Lalo Algorta: la 23° muerte de la guerra entre narcos del 40 Semanas

Por: Leonel García
Publicado: 7/12/2017 17:13
Lalo Algorta: la 23° muerte de la guerra entre narcos del 40 Semanas
CAPTURA SUBRAYADO
Barrio 40 Semanas

El líder de una de las bandas que quería controlar el narcotráfico fue cosido a balazos en Totoral del Sauce. Hace poco salió de prisión.

Acribillado a tiros en todo el cuerpo, terminó sus días este jueves en la madrugada Gerardo Fabián Algorta Sacarello (32), el “Lalo”, o uno de los líderes de una banda de narcos que quería controlar el barrio 40 Semanas. Su cuerpo fue hallado en las afueras de una casa en Totoral del Sauce, una localidad semi rural de Canelones ubicada en el kilómetro 36 de ruta 7. A su lado estaba D.S.L.R. (32), también con varios balazos arriba, herido gravemente pero vivo, siendo trasladado a un centro asistencial.

“Acá era un pesado del mundo del hampa”, resumió a ECOS el inspector mayor Pablo Lotito, director de Información Táctica de la Jefatura de Policía de Montevideo. También era un referente entre los narcos, los delincuentes y los aspirantes a serlo en el 40 Semanas, agregó. También es, en el marco de una guerra entre bandas rivales, la muerte número 23 en dos años y dos meses. Por ahora, es la última baja; una muy sensible baja.
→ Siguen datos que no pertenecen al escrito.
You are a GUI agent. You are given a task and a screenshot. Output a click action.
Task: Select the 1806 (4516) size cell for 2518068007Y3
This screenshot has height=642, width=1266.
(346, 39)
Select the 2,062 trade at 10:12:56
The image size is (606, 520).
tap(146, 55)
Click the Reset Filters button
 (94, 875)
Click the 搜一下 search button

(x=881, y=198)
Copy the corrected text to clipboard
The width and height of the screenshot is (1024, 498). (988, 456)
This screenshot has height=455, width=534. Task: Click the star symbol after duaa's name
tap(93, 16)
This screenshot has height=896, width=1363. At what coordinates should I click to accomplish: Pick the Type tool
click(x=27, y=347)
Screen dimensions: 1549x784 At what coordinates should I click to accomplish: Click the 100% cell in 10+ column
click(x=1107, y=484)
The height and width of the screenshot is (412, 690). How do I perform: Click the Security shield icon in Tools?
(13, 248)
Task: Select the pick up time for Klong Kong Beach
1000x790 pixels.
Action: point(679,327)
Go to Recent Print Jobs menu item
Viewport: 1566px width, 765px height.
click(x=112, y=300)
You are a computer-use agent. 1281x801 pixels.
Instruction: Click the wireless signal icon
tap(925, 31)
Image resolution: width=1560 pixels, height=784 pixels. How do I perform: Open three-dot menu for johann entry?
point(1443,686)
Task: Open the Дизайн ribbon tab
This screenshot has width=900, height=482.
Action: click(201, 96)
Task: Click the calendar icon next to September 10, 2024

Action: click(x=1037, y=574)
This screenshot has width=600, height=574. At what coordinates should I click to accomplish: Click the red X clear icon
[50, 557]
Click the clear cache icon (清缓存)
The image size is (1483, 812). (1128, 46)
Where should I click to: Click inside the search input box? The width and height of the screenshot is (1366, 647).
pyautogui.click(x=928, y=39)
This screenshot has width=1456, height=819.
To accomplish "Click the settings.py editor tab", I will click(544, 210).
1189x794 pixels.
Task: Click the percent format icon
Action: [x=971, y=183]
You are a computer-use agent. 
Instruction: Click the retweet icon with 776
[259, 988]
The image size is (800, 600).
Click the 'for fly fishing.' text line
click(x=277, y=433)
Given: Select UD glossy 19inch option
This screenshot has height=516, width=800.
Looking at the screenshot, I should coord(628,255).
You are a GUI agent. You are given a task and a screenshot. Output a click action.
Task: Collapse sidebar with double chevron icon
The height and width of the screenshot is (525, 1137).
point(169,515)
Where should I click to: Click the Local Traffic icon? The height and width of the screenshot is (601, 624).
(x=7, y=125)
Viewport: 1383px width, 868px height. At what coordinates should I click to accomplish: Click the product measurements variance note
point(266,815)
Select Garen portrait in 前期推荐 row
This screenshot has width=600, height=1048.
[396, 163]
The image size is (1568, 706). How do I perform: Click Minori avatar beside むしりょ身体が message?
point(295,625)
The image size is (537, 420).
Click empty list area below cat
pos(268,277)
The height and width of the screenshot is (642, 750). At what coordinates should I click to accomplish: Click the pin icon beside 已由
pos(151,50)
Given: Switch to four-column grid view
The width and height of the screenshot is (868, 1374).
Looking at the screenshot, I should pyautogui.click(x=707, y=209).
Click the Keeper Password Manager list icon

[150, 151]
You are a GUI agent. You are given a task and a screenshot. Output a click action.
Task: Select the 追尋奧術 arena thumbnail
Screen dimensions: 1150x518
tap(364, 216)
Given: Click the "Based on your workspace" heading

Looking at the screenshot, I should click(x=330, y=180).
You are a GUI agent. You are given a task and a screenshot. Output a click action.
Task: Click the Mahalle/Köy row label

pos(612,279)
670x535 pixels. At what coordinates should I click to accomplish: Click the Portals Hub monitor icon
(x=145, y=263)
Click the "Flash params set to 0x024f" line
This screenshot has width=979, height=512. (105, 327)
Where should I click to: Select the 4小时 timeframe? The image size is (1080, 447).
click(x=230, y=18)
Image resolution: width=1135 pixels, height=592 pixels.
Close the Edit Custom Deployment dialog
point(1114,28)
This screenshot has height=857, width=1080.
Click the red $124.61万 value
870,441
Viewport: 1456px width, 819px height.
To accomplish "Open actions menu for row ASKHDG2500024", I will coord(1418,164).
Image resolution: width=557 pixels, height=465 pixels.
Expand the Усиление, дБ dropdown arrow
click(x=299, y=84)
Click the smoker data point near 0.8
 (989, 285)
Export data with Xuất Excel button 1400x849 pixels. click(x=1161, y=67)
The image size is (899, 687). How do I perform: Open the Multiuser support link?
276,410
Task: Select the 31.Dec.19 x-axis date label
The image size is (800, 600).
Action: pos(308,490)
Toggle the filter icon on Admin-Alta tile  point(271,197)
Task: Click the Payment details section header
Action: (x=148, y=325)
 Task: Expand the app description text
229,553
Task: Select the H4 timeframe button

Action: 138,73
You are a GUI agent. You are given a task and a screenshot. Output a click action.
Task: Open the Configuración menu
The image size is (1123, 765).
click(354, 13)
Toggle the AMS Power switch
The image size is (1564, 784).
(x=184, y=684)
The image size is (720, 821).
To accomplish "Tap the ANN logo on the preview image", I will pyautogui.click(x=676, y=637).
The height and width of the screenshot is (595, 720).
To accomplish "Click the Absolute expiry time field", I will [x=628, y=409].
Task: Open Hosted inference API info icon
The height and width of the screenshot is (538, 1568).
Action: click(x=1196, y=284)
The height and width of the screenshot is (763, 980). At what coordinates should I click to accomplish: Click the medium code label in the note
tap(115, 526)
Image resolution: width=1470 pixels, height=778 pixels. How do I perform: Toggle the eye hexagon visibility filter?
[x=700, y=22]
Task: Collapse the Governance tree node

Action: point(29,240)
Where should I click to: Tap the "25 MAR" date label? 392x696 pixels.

Un auto Chevrolet Corsa gris también fue encontrado en el lugar. Había sido baleado como en ráfagas, según le dijo a este portal ECOS Hugo Saracho, vocero de la Jefatura de Policía de Canelones.

Si algo le sobraba a Lalo Algorta eran antecedentes penales: transporte y
tráfico de estupefacientes, rapiña y receptación. Todos ellos en Montevideo. Saracho señaló que la Policía aún no tiene definido si esa finca de Canelones era su residencia permanente o el escondite habitual de un hombre que hacía pocos meses había recobrado su libertad luego de pasar tres años en prisión.

“Como sea, la gente que lo fue a buscar manejaba información de donde estaba”, indicó el oficial. El herido también tenía antecedentes penales por transporte de estupefacientes, pero en Canelones.

Del Tato al Lalo

La muerte de Algorta es la número 23 de la guerra entre bandas motivada por el control del narcotráfico en el 40 Semanas y por la venganza, según contabilizó Lotito, que se ha especializado en estos conflictos. La primera de ellas, la que desató toda la orgía de muertes, fue casualmente la del líder de la otra banda, Wellington Rodríguez Segade (38), acribillado por sus rivales el 13 de octubre de 2015, puntualizó.

Una crónica del diario El País de la época señala que Rodríguez Segade, el "Tato", quiso hablar con sus rivales para que los Algorta no se metieran con la gente del barrio, donde él tenía familia. Fue desarmado y ese fue su error: recibió tantos balazos en el cráneo que este estalló.

Lalo Algorta estaba entonces en la cárcel. Había caído preso luego de la recordada “Operación Chimango”, de julio de 2014, donde se incautó droga por más de un millón de dólares. Sin embargo, siguió desde ahí liderando a los suyos. Y se dice que la gente del Tato juró venganza desde entonces.

Varias de esas muertes han sido resonantes: el cadáver de Claudia Silveira, viuda de Segade, apareció en un auto incinerado a fines de 2016 luego de haber sido secuestrada delante de sus hijos; su sobrino Brian Méndez también apareció muerto, de la misma manera, junto a otros dos jóvenes en Casavalle en junio de este año; En marzo, Nicolás Porcal Algorta, sobrino de Lalo, bajaba de un ómnibus procedentes de Salinas cuando fue ejecutado en Avenida Italia y Propios, son solo algunas de ellas.

“Cuando estaba libre, era un referente en el 40 Semanas. Era admirado por los delincuentes. Lamentablemente, era un ejemplo a seguir”, lo describió Lotito. Se decía que premiaba a quienes le consiguieran datos sobre buenos golpes o buenos negocios, también que tenía atemorizado a todo aquel que quisiera una vida con cierta paz.